His problem is the Byrd rule. Any one Senator (presumably a Republican who opposes the bill) can surgically use the Byrd rule to remove sections of the bill. Senator Reid will need 60 votes to defeat each of these attempts, and there could be a lot of them. If Reid’s coalition is shy of 60 votes, the bill could end up being Swiss cheese by the end of the process and before Senate passage. The reconciliation bill that passes the Senate could contain enormous gaps from provisions stricken by skillful use of the Byrd rule.

We’re really down in the weeds, but this is critically important, so I’m going to dive a little further into the specifics of the Byrd rule and how it might apply to health care reform.


We learned in the first post that any provision which does not affect spending or taxes is “extraneous,” and therefore violates the Byrd rule, and therefore can be removed by a single Senator raising a point of order unless 60 of his colleagues vote to “waive” the point of order and leave that provision in the bill. Note that the Byrd rule has nothing to do with whether a provision is good or bad policy. It’s mechanical.

Here are the three most important parts of the Byrd rule:

  1. If a provision has no effect on spending or revenues, then it’s extraneous and violates the Byrd rule …
  2. … unless it is a necessary term or condition of another provision that does affect spending or revenues.
  3. If a provision has a small budget effect that is merely incidental to its broader non-budgetary policy effect, then it is extraneous and violates the Byrd rule.

Looking at the provisions of a likely reconciliation bill, here are my preliminary judgments. The ultimate arbiter is the Senate Parliamentarian. “OK” means that I think it doesn’t violate the Byrd rule, not that I think it’s good policy.

  • Medicaid expansions – The spending is clearly OK. Some of the detail changes within the Medicaid expansion are not.
  • New health insurance “exchange” subsidies – OK. Same as for Medicaid. Lots of the non-spending related details could violate the Byrd rule.
  • Tax increases – OK.
  • Individual & employer mandates – OK. They’re basically taxes with conditions.
  • Small business tax credits – OK

Here are provisions that I think violate the Byrd rule:

  • Exchanges / Gateways, and all the requirements imposed through them – They’re separated from the subsidies.Someone might argue that the exchanges are a “necessary term and condition” of making the subsidies work. That’s a huge stretch.
  • So-called health insurance consumer protections – Insurance mandates such as those requiring guaranteed issue and guaranteed renewability, no lifetime or annual limits, extension of coverage to 25-year old dependents, and modified community rating – As I wrote yesterday, I think these clearly violate the Byrd rule. A couple of friends pointed out that these provisions would make health insurance more expensive. That depresses wages, which reduces income tax revenues, which is a budgetary effect. I think this fits in the merely incidental bucket – these provisions would fundamentally restructure the insurance industry with a minor budget effect.
  • The public option – As currently drafted, it’s designed to be independent of federal spending. If so, it’s extraneous. I imagine they could redraft it to link it more closely to the spending so it doesn’t violate the Byrd rule.

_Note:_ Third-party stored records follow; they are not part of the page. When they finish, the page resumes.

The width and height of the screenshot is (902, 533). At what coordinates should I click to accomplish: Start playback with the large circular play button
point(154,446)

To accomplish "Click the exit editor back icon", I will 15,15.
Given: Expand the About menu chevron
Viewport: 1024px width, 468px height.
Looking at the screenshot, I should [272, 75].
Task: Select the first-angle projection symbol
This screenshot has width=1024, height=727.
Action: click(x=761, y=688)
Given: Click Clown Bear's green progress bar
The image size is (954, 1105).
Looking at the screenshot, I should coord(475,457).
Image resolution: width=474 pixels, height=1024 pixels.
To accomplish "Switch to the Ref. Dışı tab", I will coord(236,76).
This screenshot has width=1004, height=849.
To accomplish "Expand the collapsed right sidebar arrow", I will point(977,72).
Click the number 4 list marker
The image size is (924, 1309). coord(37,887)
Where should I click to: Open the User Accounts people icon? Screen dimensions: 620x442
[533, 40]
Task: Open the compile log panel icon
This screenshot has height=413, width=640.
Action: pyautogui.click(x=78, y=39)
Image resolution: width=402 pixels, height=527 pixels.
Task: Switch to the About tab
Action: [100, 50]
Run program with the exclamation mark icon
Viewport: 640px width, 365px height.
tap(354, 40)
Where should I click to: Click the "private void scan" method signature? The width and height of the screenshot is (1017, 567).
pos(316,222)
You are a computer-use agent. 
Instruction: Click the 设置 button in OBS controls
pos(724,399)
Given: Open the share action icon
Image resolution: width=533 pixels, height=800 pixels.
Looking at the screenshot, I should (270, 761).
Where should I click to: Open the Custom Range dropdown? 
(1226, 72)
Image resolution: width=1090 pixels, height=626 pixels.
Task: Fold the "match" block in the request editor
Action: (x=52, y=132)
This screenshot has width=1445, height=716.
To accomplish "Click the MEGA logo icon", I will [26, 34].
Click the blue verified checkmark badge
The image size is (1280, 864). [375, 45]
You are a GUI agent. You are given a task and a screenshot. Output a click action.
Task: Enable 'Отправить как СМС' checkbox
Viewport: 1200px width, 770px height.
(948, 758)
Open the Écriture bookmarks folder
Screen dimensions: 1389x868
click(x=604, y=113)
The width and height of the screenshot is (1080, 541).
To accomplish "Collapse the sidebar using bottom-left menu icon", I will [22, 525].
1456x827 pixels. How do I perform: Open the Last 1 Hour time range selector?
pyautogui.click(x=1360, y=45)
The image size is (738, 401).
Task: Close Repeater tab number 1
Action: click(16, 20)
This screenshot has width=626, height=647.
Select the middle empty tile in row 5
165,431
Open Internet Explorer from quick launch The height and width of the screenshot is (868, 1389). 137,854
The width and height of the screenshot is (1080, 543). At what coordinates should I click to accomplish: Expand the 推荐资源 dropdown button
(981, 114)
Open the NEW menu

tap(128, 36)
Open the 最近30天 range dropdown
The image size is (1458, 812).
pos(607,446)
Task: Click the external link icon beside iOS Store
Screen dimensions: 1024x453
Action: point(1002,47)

In addition, I imagine that each of the broader spending and tax provisions that I labeled as OK, including the Medicaid expansions and the health insurance subsidies, would contain components that are not strictly necessary for the spending. I imagine that some of those provisions might be vulnerable to the Byrd rule as well.

Now you can see Senator Reid’s challenge. If he goes with a 51-vote strategy through reconciliation, he may lose large parts of his bill. In particular, he’ll have to figure out how to protect the public option from the Byrd rule, because a Left-side strategy only works if the public option stays in the bill.

I will conclude by repeating a point from yesterday. It is too soon to predict how this fall will play out. I hope these process details help you understand some of the rules of the game.